Be the first to like this
In this talk at Snowplow London Meetup #3 I introduced Tupilak, Snowplow’s unified log fabric. Putting a real-time event pipeline into production has many challenges: we need the pipeline to scale automatically based on event volumes, we need constant monitoring to prevent data loss and minimise end-to-end lag, and we need the ability to upgrade and extend the pipeline with zero downtime. We call software which does all this a “unified log fabric”, to distinguish it from the unified logs (e.g. Kafka and Kinesis) and stream processing frameworks (e.g. Spark Streaming and Kafka Streams) which such a fabric monitors and orchestrates.
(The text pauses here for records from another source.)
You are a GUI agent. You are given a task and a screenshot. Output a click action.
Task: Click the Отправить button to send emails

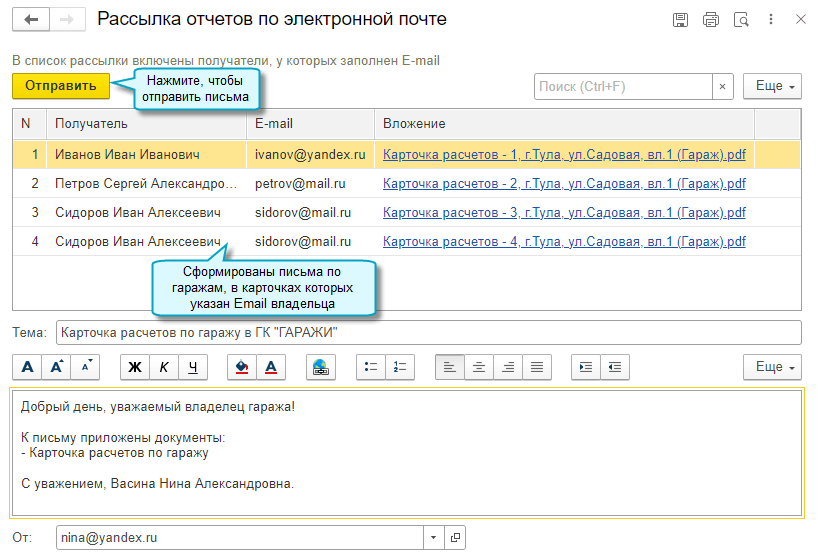(x=60, y=86)
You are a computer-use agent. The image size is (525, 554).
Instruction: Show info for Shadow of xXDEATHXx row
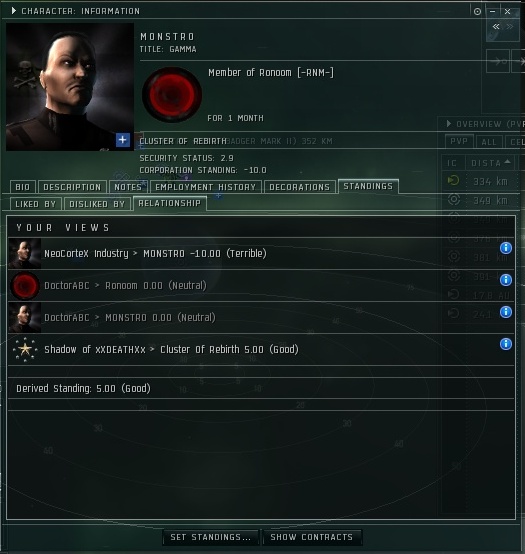tap(506, 344)
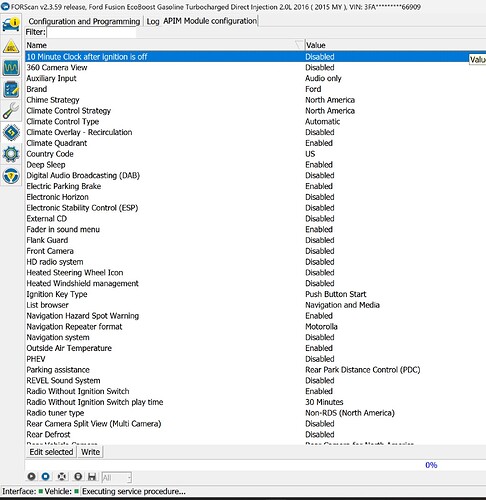Open the All dropdown in bottom toolbar

point(117,478)
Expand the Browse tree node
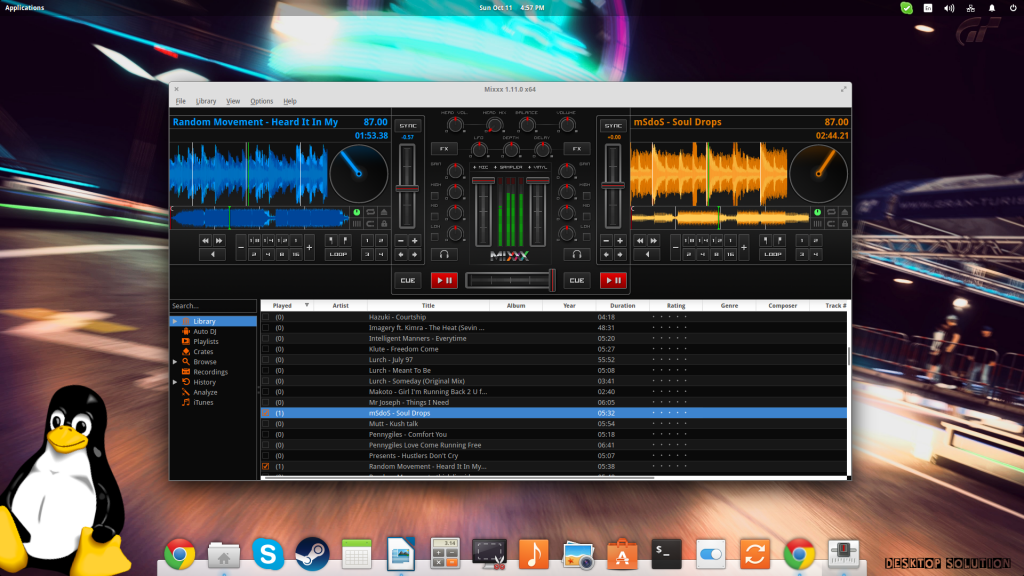The image size is (1024, 576). [175, 362]
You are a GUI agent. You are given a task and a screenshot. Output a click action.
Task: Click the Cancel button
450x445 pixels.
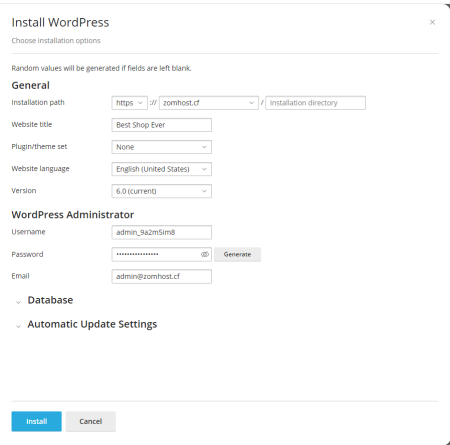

As part of incorporating Snowplow’s Kinesis-based event pipeline into our Managed Service, we developed our own unified log fabric, called Tupilak. In this talk, I introduced Tupilak, explaining the core monitoring and scaling functions of Tupilak and showing live real-time pipelines visualised in the Tupilak UI. I dived into the architecture of Tupilak, shared its basic scaling algorithm and also took a look at how Tupilak itself is built on a Snowplow event stream. I also talked about the roadmap for Tupilak, including our plans for introducing lag-based auto-scaling and porting Tupilak to Kubernetes.